TASK INSTRUCTIONS: Read through the data, and wherever a line holds the word "page", write that line out.

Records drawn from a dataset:
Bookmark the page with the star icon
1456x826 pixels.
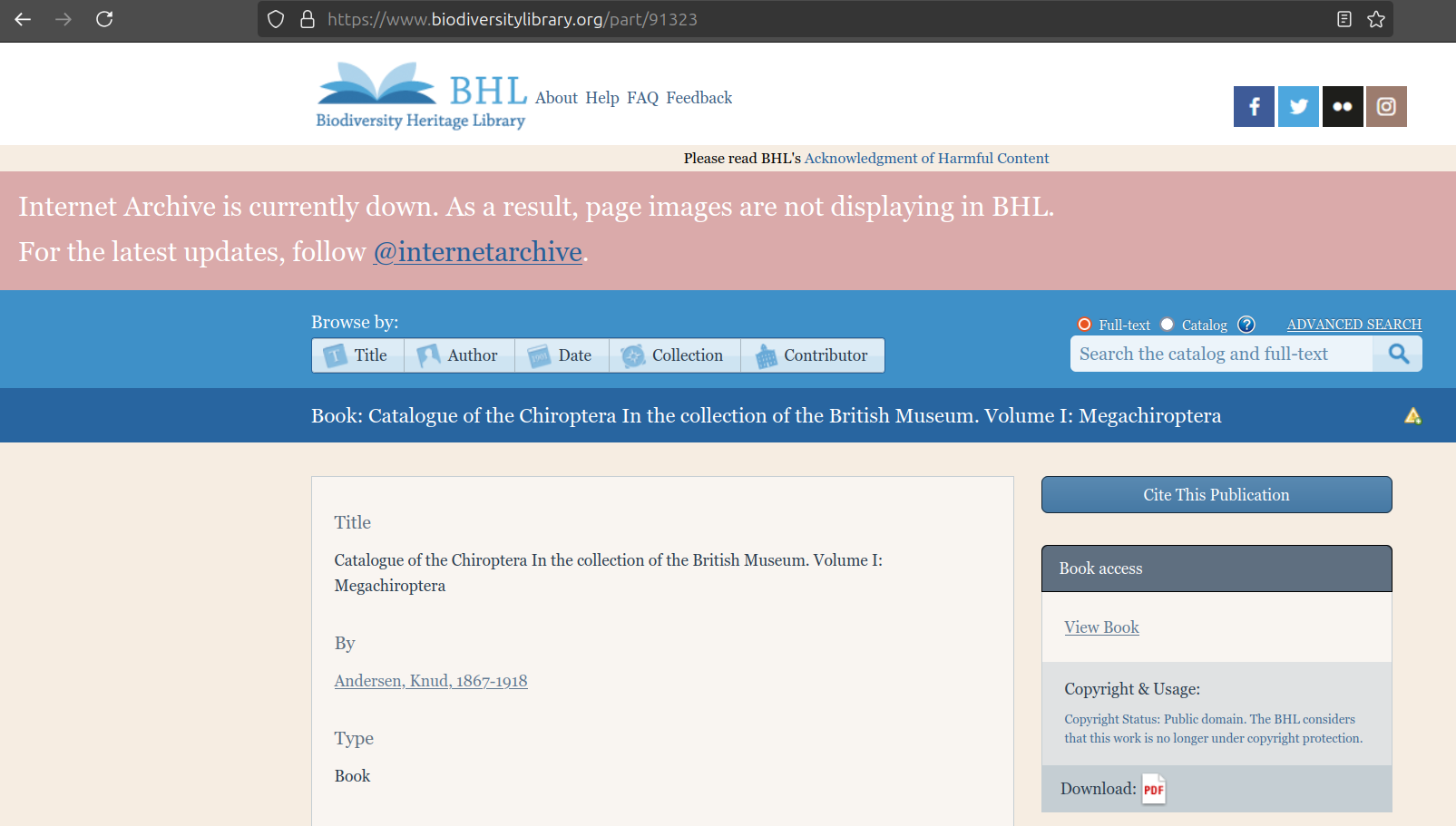tap(1376, 18)
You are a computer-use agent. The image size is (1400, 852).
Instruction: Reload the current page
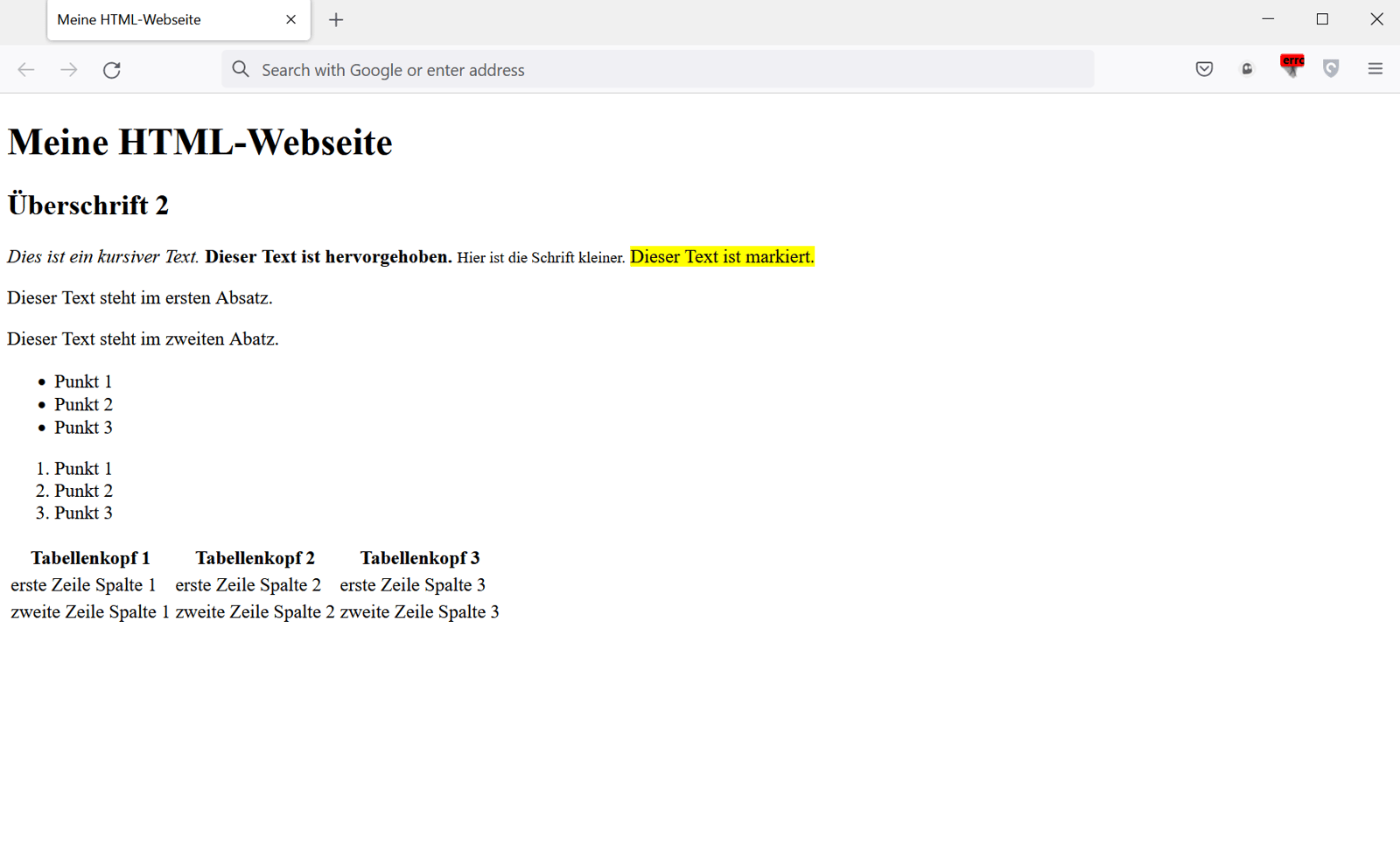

SOLUTION TO THE PROBLEM:
Bookmark the page with the star icon
Instruction: Reload the current page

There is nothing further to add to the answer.